The purpose of this study was to evaluate the efficacy of erlotinib as front-line treatment in clinically selected patients with non-small-cell lung cancer (NSCLC).
PATIENTS AND METHODS:
Forty-nine previously untreated white patients who had stage IIIB/IV pulmonary adenocarcinoma or bronchoalveolar carcinoma and who were nonsmokers or former light smokers were treated with erlotinib 150 mg daily, irrespective of the EGFR mutation status.
In an intention-to-treat analysis, the overall response rate (ORR) was 24.5%. The median progression-free survival (PFS) was 6.7 months, the median overall survival (OS) was 15.5 months, and the 1-year survival rate was 61.3%. Among the 36 patients for whom tumor material was available, 9 (25%) had activating EGFR mutations. The ORR was 66.7% in patients with activating EGFR mutations and 14.8% in patients with wild-type EGFR (2P = .006). In patients with activating EGFR mutations, the OS has not been reached, whereas it was 12.9 months in patients with EGFR wild type (2P = .045). Twenty-four patients had a PFS of > 6 months; 11 (45.8%) of them had EGFR wild type and 7 (29.1%) had EGFR mutation.

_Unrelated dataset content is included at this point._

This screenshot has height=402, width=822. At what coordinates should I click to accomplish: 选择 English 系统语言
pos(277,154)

The selection of patients for treatment with EGFR-directed tyrosine kinase inhibitors (TKIs) should be based on mutation testing. However use of clinical (smoking status) and pathologic (adenocarcinoma) criteria may identify a subgroup of patients with advanced/metastatic NSCLC who can benefit from front-line treatment with erlotinib when mutation testing is not feasible.